By Marilyn Duff, Contributing Editor of Dispatches
June 1994 – An open letter to late tock singer Kurt Cobain's one-and-a-half-year-old daughter Frances:
Like a lot of people, I’m dreadfully sorry that your daddy didn’t choose to see you grow up. I’m sure he loved you, but he killed himself because he was sick with a disease called “despair,” a contagious disease made worse, perhaps, by the messages of hopelessness he sang and the drugs he took.
Some people will probably tell you that what I’m about to say is simplistic and naive, big words you can’t even understand yet. But, compared to you or even your daddy, I’m an old person and I’ve found these things to be true. If he had lived, he might have learned them, too, and passed them on to you. Since he did not, I will.
• The feeling of abandonment that he may have felt over his own parents’ divorce was no excuse for abandoning you. Instead, he could have taken revenge against those who were not there for him by vowing always to be there for you until you were able to care for yourself.
• Drugs are not a solution to any problem and almost always become the biggest problem of all – demanding, incessant masters of your body and soul.
• Music can have a message of hope, love and courage in it, instead of the legacy of chaos, rage and nihilism he sang for himself, other kids and eventually you.
• All the money he was paid by his record producers and MTV to spread his message of rage and despair did nothing to help him, you or his fans. In fact, money can sometimes complicate your life and make you wish for simpler days.

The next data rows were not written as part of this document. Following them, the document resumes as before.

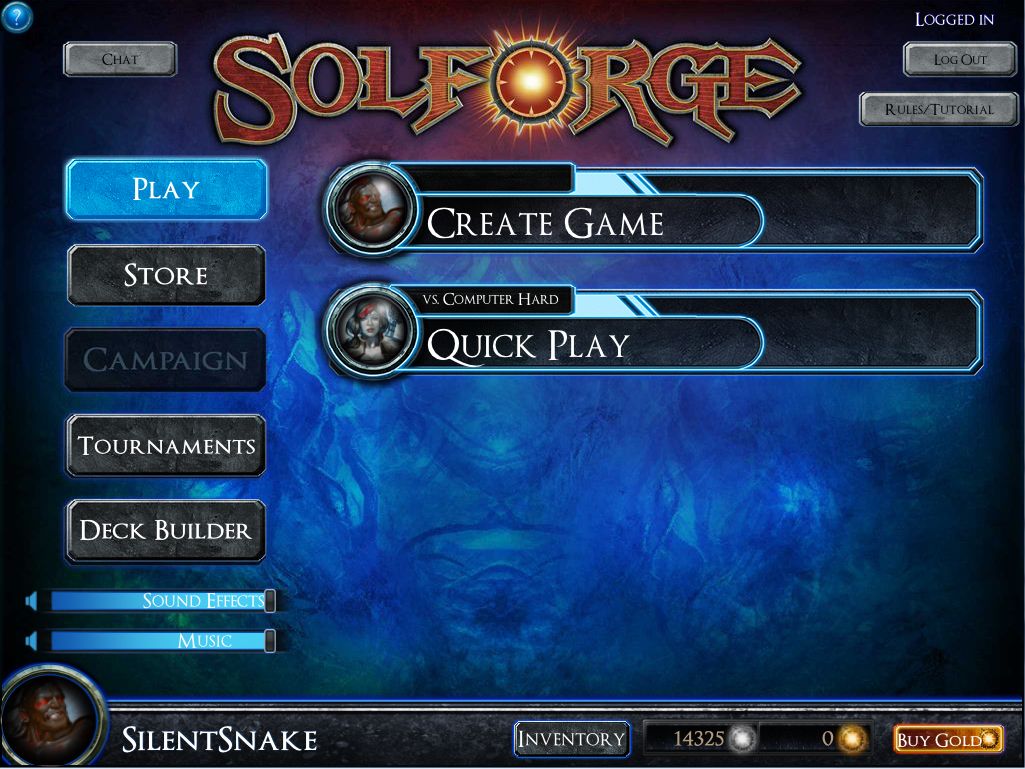Image resolution: width=1025 pixels, height=769 pixels.
Task: Open the Inventory
Action: (x=572, y=739)
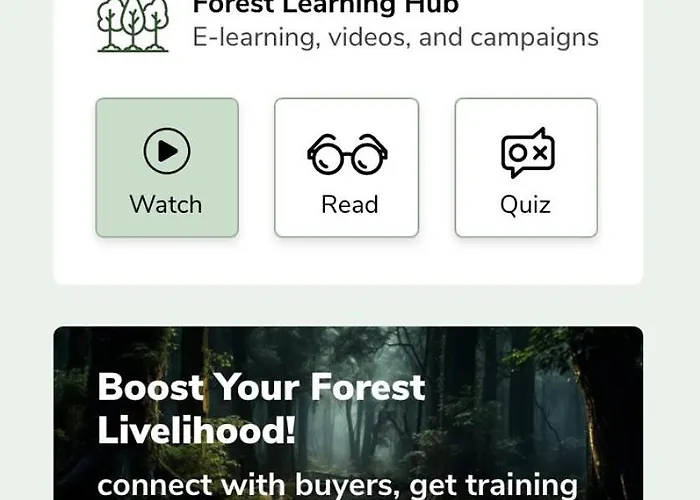Click the "E-learning, videos, and campaigns" subtitle

396,38
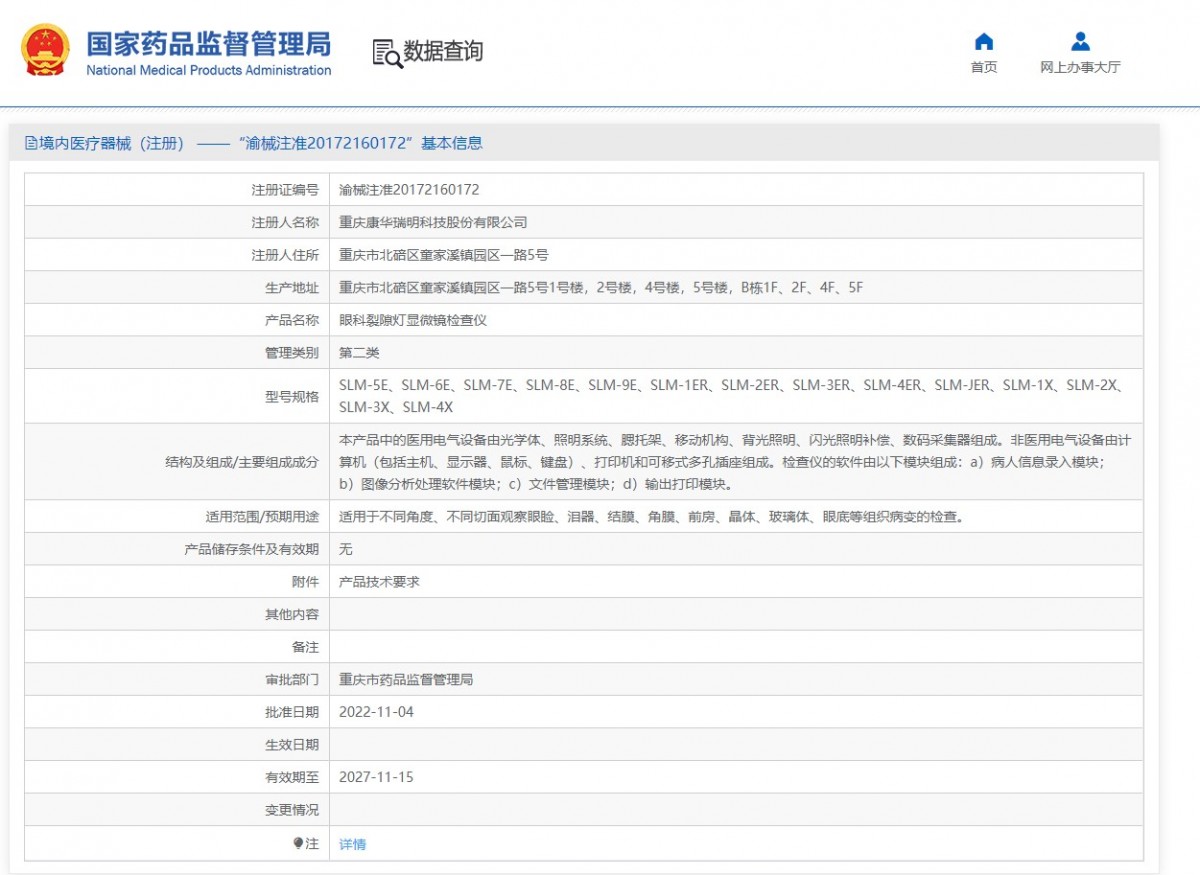Click the 产品技术要求 attachment text
This screenshot has width=1200, height=875.
click(379, 581)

• He was a role model whether he wanted to be or not, just as we all are. Even if we never stand on a stage before a packed stadium as he did, someone in our life will be watching us, listening to our words, studying us when we least expect it: a little brother, a friend, our kids. And someone may imitate us – for good, or bad.
• Disorder begets disorder. Chaos in our room and slovenliness in our appearance beget chaos in the mind and spirit. It’s therapeutic to set a room to rights – smooth a bed, straighten a desk, wash dishes, pick up clothes. It’s something you can do for yourself – not because someone told you to.
• Seeing yourself in a mirror with matted hair in your eyes is a downer. The comb was first invented to ferret out lice, did you know that? A hot shower, clean clothes and combed hair are palliatives that make you feel better. At bedtime after a hard day’s work, they can help you sleep better than Seconal.
• Being a “slacker” can give you too much time to feel sorry for yourself. Also, sluggishness and inaction feed on themselves, increasing a tendency to do nothing. But summoning the courage to get up and move your body – if only to take a walk or do some work – will release a natural tranquilizer into your bloodstream, better than Valium.
• The world has always had ugliness and hatred in it and always will. Most days all you can do is “brighten the corner where you are.” But brightening that corner can be a powerful tranquilizer against despair not only for you but for the ones around you. A bouquet of wildflowers on a bare table has been known to lift the spirits of everybody around it.
• Also, you can get a rush from planting a garden, tending it, nourishing it and watching it grow. A lot of rage can be dispelled by pulling weeds.
• Life is something like a mountain range where dark valleys give way to exhilarating peaks if you have the courage to keep climbing. Helping others out of their own dark valleys can lift you with them higher than any drug – and give you purpose.
• Caring for the sick, teaching the ignorant, comforting a child, inspiring the discouraged – all are things that help fight despair, yours and others’ – and make you feel better about yourself as a person.
Belief in some force for good beyond yourself can give you strength during scary times. (“Yea, though I walk through the valley of the shadow of death, I will fear no evil for Thou art with me....”)
• “Generation X,” your daddy’s generation that he’s said to represent, may have been abandoned more often by their divorced fathers, dropped off at day-care more often by working mothers or left to entertain themselves with TV and violent video games more often than previous generations. But they do not have to repeat those mistakes with their own kids. No new marriage, no new house, no new car is worth making your kids feel lonely and unloved.
Yes, little Frances, some people will call all this Pollyanna-ish nonsense, but life is full of choices, and these are just as valid as the ones your dad made. I’m sorry that no one ever taught them to him. They might have saved his life. Instead, you have to live with the knowledge that he chose to leave you. But that painful knowledge can be turned into a steely determination on your part to live your life differently from the way he did. Good luck, little one. A lot of us are rooting for you.